Identität von Instanzen prüfen

Bevor eine Anwendung vertrauliche Informationen an eine VM-Instanz sendet, kann sie mit von Google signierten Instanzidentitätstokens die Identität der virtuellen Maschine überprüfen. Jede Instanz hat ein eindeutiges JSON Web Token (JWT), das Details über die Instanz sowie die RSA256-Signatur von Google enthält. Die Anwendungen können die Signatur mit den öffentlichen OAuth2-Zertifikaten von Google abgleichen. Auf diese Weise wird die Identität der Instanz überprüft, zu der eine Verbindung hergestellt wurde.

Compute Engine generiert signierte Instanztokens nur, wenn eine Instanz diese von den Instanzmetadaten anfordert. Instanzen können jeweils nur auf ihre eigenen eindeutigen Tokens zugreifen und nicht auf Tokens anderer Instanzen.

In folgenden Fällen ist eventuell eine Überprüfung der Identität der Instanzen erforderlich:

  • Wenn Sie eine Instanz zum ersten Mal starten, muss für Anwendungen möglicherweise erst sichergestellt werden, dass die Instanz, zu der sie eine Verbindung herstellen, eine gültige Identität hat, bevor die Anwendungen sensible Informationen an die Instanz senden.
  • Wenn Ihre Richtlinien verlangen, dass Anmeldedaten außerhalb der Compute Engine-Umgebung gespeichert werden und Sie diese Anmeldedaten regelmäßig zur temporären Nutzung an Ihre Instanzen senden. Ihre Anwendungen können die Identität von Instanzen dann jedes Mal prüfen, wenn sie die Anmeldedaten senden müssen.

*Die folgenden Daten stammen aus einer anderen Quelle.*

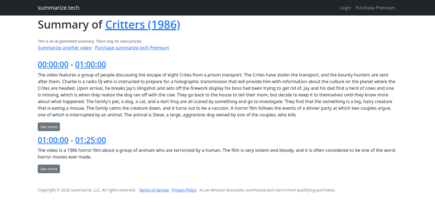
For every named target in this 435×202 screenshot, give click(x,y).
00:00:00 (53, 64)
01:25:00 (90, 140)
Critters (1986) (142, 24)
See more (48, 126)
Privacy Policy (184, 190)
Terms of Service (154, 190)
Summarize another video (65, 48)
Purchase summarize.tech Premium (132, 48)
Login (345, 8)
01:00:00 (90, 64)
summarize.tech (58, 7)
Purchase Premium (375, 8)
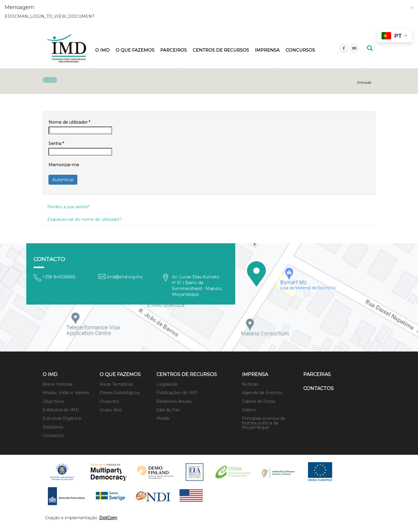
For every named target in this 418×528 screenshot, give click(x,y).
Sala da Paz (168, 409)
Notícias (250, 384)
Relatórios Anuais (173, 401)
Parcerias (317, 374)
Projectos (109, 401)
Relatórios (53, 427)
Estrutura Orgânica (62, 418)
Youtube (354, 48)
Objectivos (53, 401)
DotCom (108, 517)
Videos (249, 409)
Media (162, 418)
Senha (56, 143)
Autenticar (63, 179)
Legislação (167, 384)
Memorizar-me (63, 164)
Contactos (53, 435)
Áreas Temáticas (116, 384)
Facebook (344, 48)
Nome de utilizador (69, 122)
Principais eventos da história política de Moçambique (263, 423)
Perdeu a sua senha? (68, 206)
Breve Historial (57, 384)
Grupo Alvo (111, 409)
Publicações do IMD (177, 392)
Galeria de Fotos (258, 401)
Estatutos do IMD (61, 409)
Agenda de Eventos (262, 392)
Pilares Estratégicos (120, 392)
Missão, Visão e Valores (66, 392)
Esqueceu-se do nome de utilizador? (84, 219)
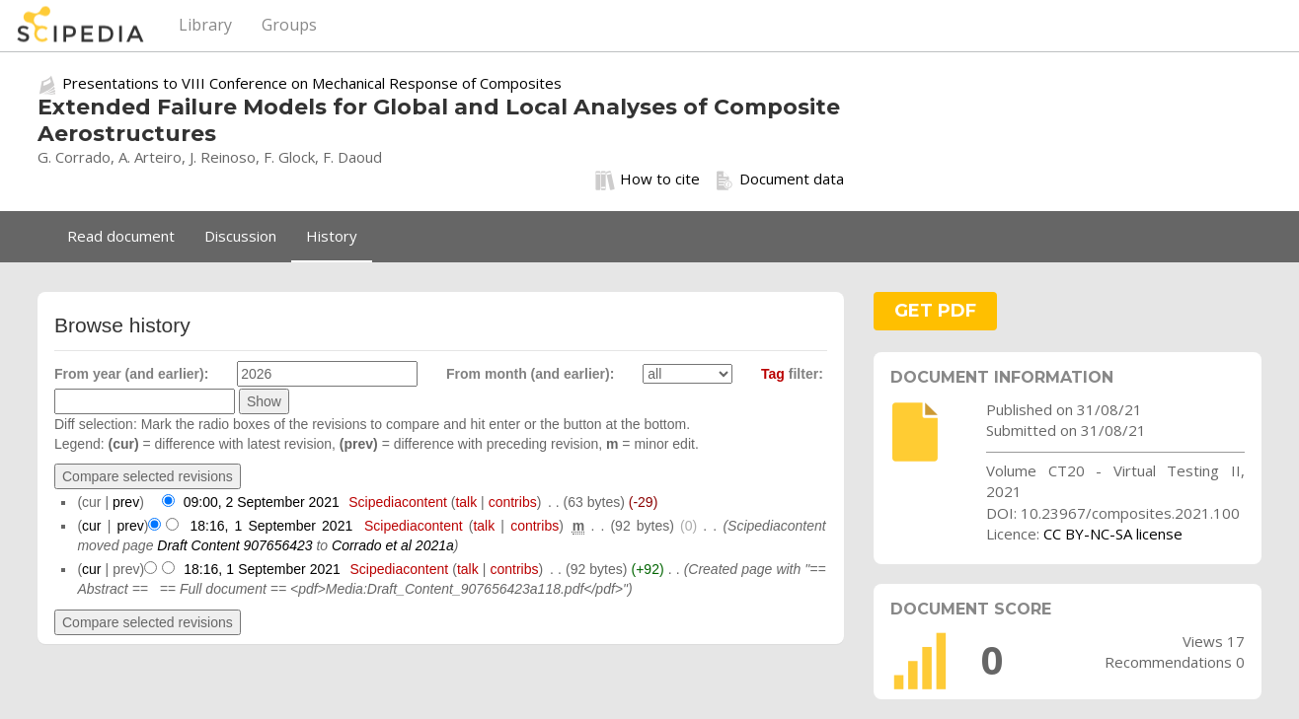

Die Methoden zur Authentifizierung von Instanzen von Google bieten folgende Vorteile:

  • Compute Engine erstellt jedes Mal ein eindeutiges Token, wenn eine Instanz es anfordert. Jedes Token läuft nach einer Stunde ab. Sie können Ihre Anwendungen so konfigurieren, dass sie Identitätstokens von Instanzen jeweils nur einmal akzeptieren. Damit verringert sich das Risiko, dass ein Token von einem nicht autorisierten System noch einmal verwendet wird.
  • Die privaten Schlüssel und die öffentlichen OAuth2-Zertifikate von Google werden täglich rotiert. Dies reduziert die Gefahr von Angriffen für diese Signaturen.
  • Signierte Metadatentokens verwenden den offenen Branchenstandard RFC 7519 und die Identitätsschicht OpenID Connect 1.0, sodass vorhandene Tools und Bibliotheken mit den Identitätstokens kompatibel sind.

Vorbereitung

Identität einer Instanz überprüfen

In einigen Szenarien müssen Anwendungen die Identität einer Instanz prüfen, bevor sie vertrauliche Daten an diese Instanz übertragen. Ein typisches Beispiel hierfür ist ein System namens "Host1", das außerhalb von Compute Engine ausgeführt wird, und eine Compute Engine-Instanz namens "VM1". VM1 kann eine Verbindung zu Host1 herstellen und mit dem folgenden Vorgang die Identität dieser Instanz überprüfen:

  1. VM1 stellt über ein sicheres Verbindungsprotokoll Ihrer Wahl wie z. B. HTTPS eine sichere Verbindung zu Host1 her.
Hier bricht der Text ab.